#### Rows
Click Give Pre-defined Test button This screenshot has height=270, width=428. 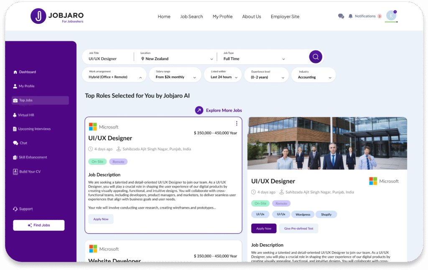(x=298, y=229)
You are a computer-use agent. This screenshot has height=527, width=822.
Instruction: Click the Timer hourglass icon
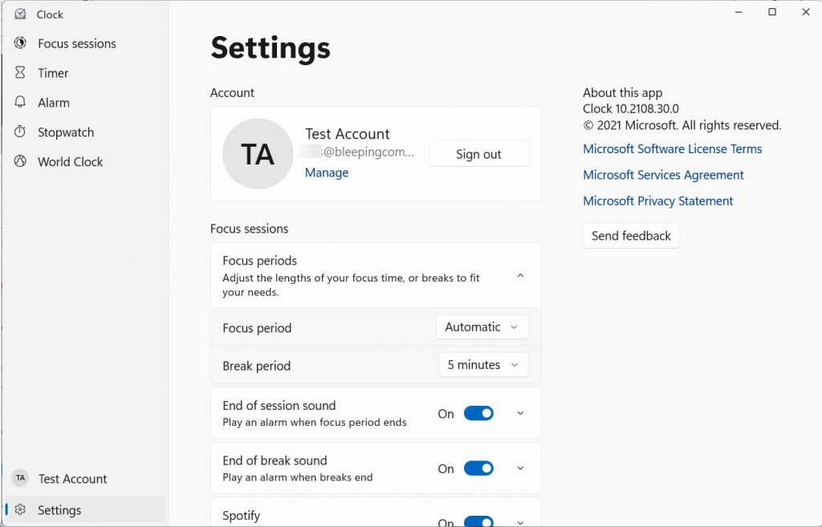21,73
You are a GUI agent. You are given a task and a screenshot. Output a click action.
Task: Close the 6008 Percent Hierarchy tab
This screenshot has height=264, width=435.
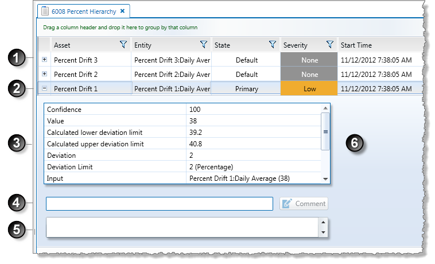pos(122,11)
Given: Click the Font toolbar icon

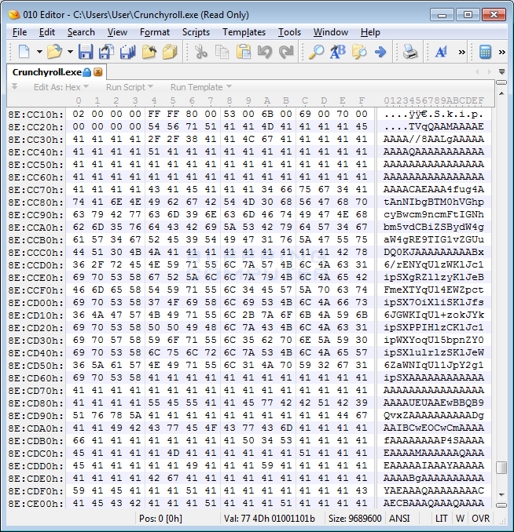Looking at the screenshot, I should click(440, 52).
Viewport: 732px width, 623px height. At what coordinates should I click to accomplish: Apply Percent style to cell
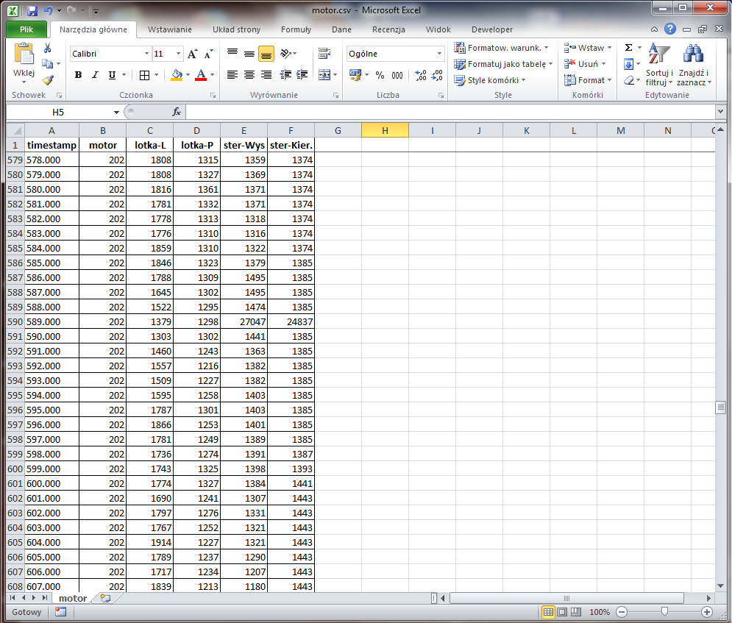[x=380, y=75]
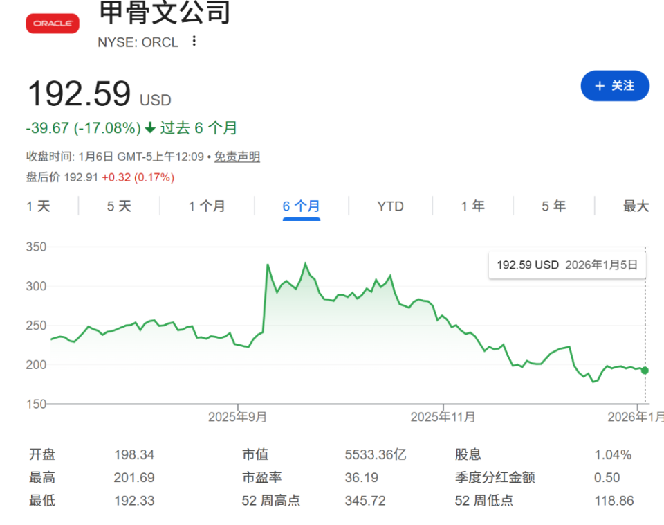Viewport: 664px width, 525px height.
Task: Switch to the 5 天 chart tab
Action: pyautogui.click(x=118, y=206)
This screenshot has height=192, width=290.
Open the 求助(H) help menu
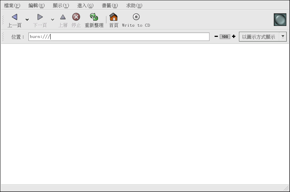pyautogui.click(x=134, y=5)
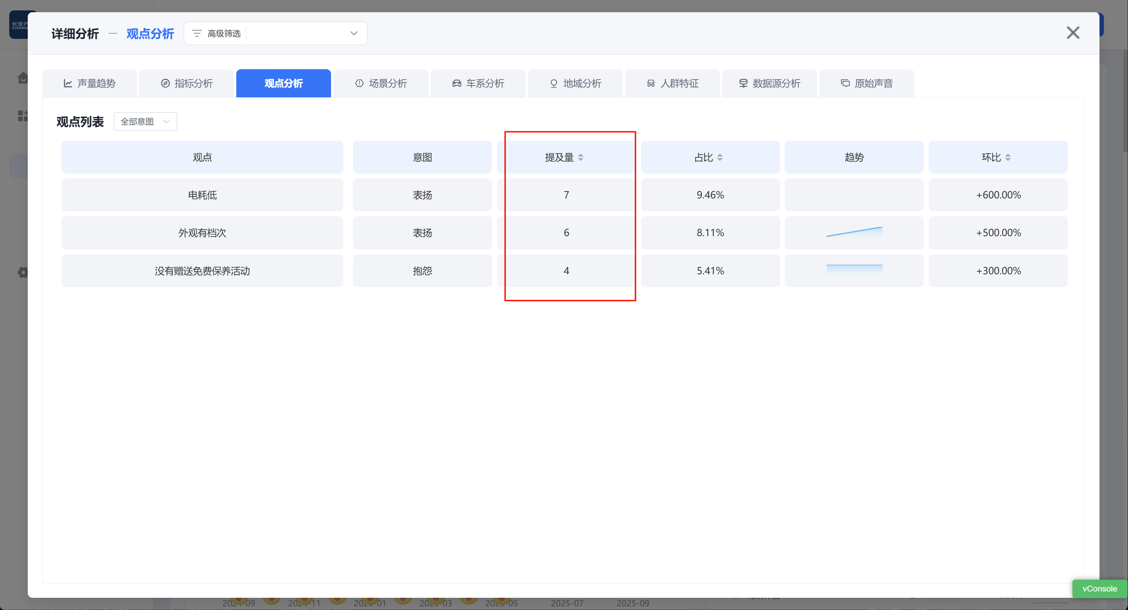Open the vConsole button

[x=1099, y=589]
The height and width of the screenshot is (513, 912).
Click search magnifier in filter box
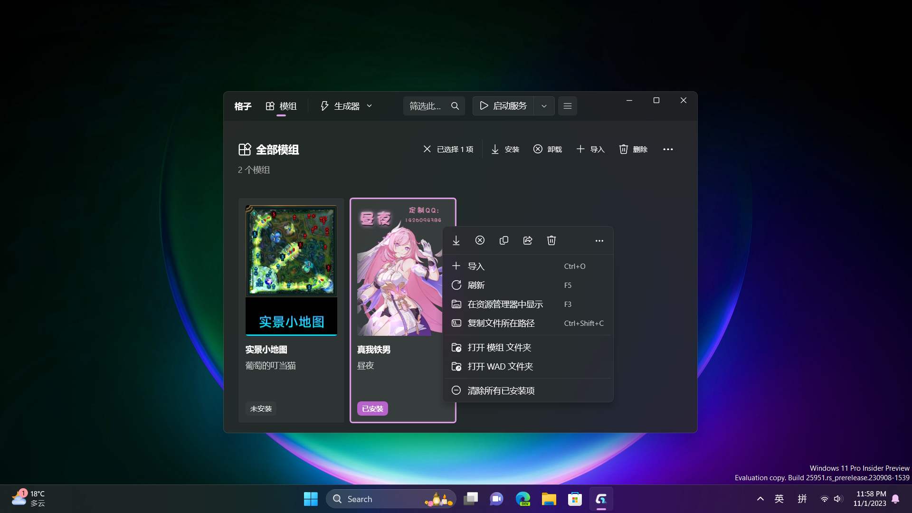(x=455, y=106)
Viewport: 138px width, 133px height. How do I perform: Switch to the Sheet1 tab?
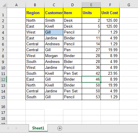pos(38,128)
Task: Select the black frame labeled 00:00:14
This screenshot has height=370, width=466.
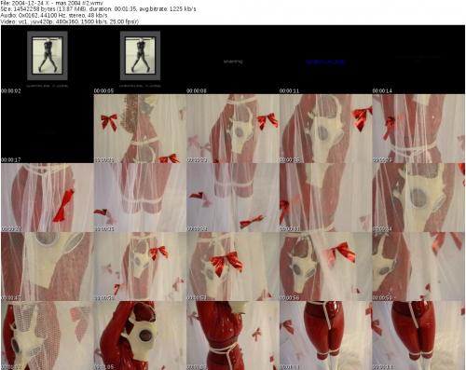Action: tap(418, 60)
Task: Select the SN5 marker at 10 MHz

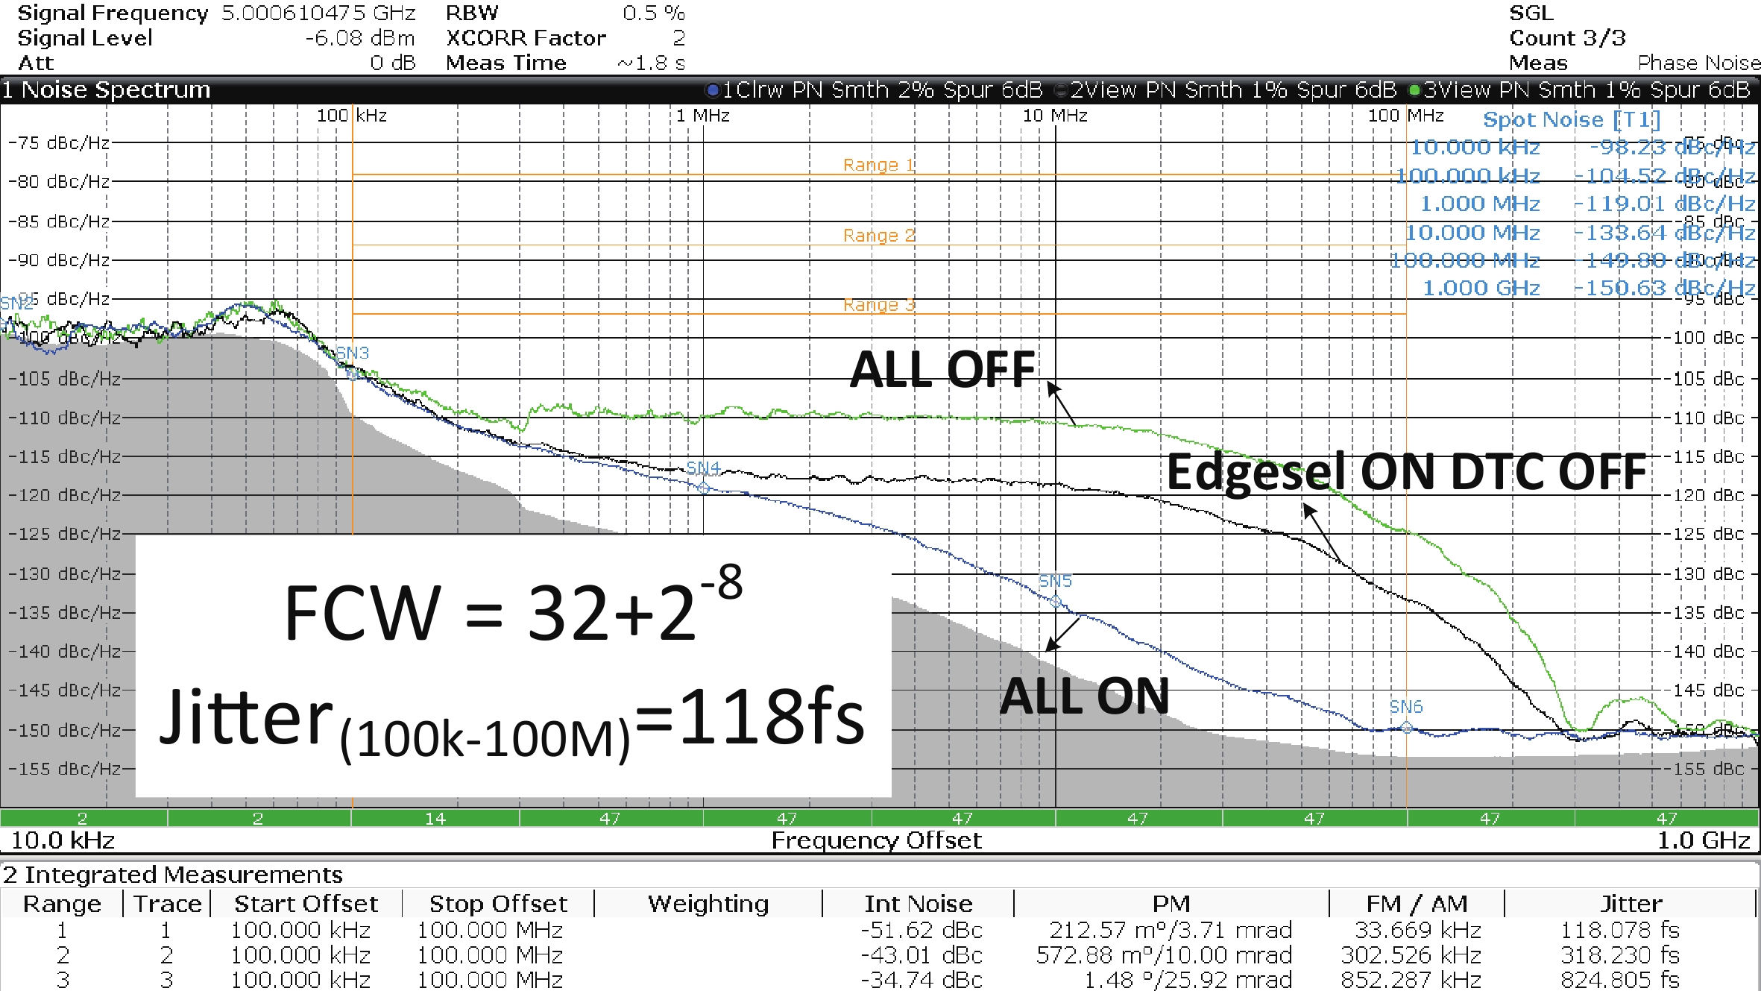Action: tap(1055, 601)
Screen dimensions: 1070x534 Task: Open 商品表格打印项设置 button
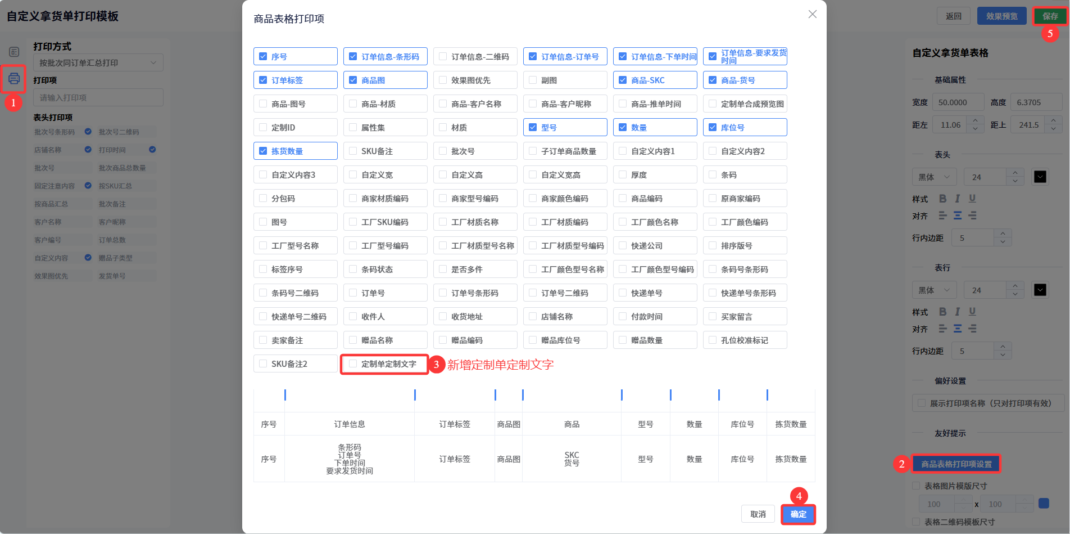coord(956,464)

#### What is being asked
Convert the entries into a JSON list of strings, one string per line, starting at the line that contains "You are a GUI" and ending at the final line of the entries, both included. Omit blank lines and leave the pictures out.

#### Output for this task
[
  "You are a GUI agent. You are given a task and a screenshot. Output a click action.",
  "Task: Close the 6008 Percent Hierarchy tab",
  "This screenshot has height=264, width=435.",
  "pos(122,11)",
  "Given: Click the Font toolbar icon",
  "Looking at the screenshot, I should click(440, 52).",
  "Viewport: 732px width, 623px height. At what coordinates should I click to accomplish: Apply Percent style to cell",
  "[x=380, y=75]",
  "Viewport: 664px width, 525px height.",
  "Task: Switch to the 5 天 chart tab",
  "Action: pyautogui.click(x=118, y=206)",
  "This screenshot has height=192, width=290.",
  "Open the 求助(H) help menu",
  "pyautogui.click(x=134, y=5)",
  "Open the vConsole button",
  "[x=1099, y=589]",
  "The height and width of the screenshot is (513, 912).",
  "Click search magnifier in filter box",
  "(x=455, y=106)",
  "Viewport: 138px width, 133px height. How do I perform: Switch to the Sheet1 tab?",
  "pos(38,128)",
  "Task: Select the black frame labeled 00:00:14",
  "This screenshot has height=370, width=466.",
  "Action: tap(418, 60)",
  "Task: Select the SN5 marker at 10 MHz",
  "Action: tap(1055, 601)",
  "Screen dimensions: 1070x534 Task: Open 商品表格打印项设置 button",
  "coord(956,464)"
]